或者,如前述示例2所述,本发明的凝胶墨水也可以通过同轴布置的喷头的3d打印机获得与支架墨水配合的内周侧为支架、外周侧为凝胶生长基质的结构模型。
其中,外周侧的凝胶墨水的制备和打印条件与无支架结构模型的打印过程相同,内周侧的支架墨水的熔融温度,例如聚酯碳酸酯酸酐共聚物(p(lla-tmc-sa)共聚物)的熔融温度为100摄氏度以上,因此,支架墨水仓在打印的时候需要保持高温状态,打印之后通过低温固化形成支架。本发明的示例2采用的凝胶墨水和支架墨水具备截然相反的两种相转变过程,凝胶墨水需要在低温状态下以液态打印,通过37摄氏度的台面温度进行固化;而支架墨水需要在100摄氏度以上的高温状态下形成可打印的流体状,同时在37摄氏度的台面温度进行固化。而本发明所采用的同轴管梯度打印方式,可以在两个喷头工作的时候,利用内侧的高温支架墨水加速外侧的低温凝胶墨水固化,同时利用外侧的低温凝胶墨水加速内侧的高温支架墨水的固化。因而,本发明的示例2的3d打印墨水可以大大降低台面温度的控制精度,固化速度更快,打印效率也更高。

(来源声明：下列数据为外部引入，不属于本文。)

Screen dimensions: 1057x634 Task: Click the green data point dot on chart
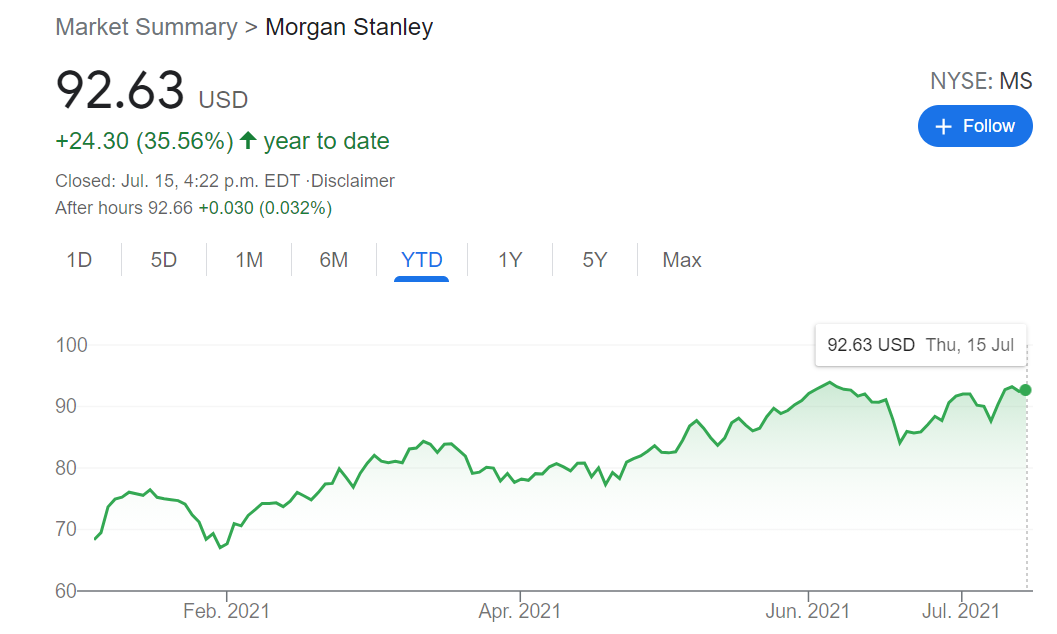[x=1026, y=390]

进一步地,本发明还可以通过如下的额外步骤,在上述步骤a和步骤b的基础上,对模型进行后续处理,以生成一种多孔的模型结构。
步骤c:将所述模型置于温控箱内(如果模型直接打印在温控箱内,则可以省略将模型置入温控箱的步骤),缓慢降低所述温控箱内的温度至0度以下,使所述模型中的水分完全结冰。本步骤的作用是通过降温使模型中的水结成冰,从最大密度的水体积膨胀10%,将凝聚的凝胶模型内部撑大形成含冰的孔洞。应当特别提及的是,降温的过程需要十分缓慢,确保模型内的水由液态缓慢凝结,模型结构中的水均匀分散凝结成冰,尽量保持模型的内部结构,否则降温过快会使得模型整体结构破坏,冰融化之后难以保持组织形态。优选在本步骤中,以每小时4-5度的速度缓慢降低所述温控箱内的温度至零下15至零下20度。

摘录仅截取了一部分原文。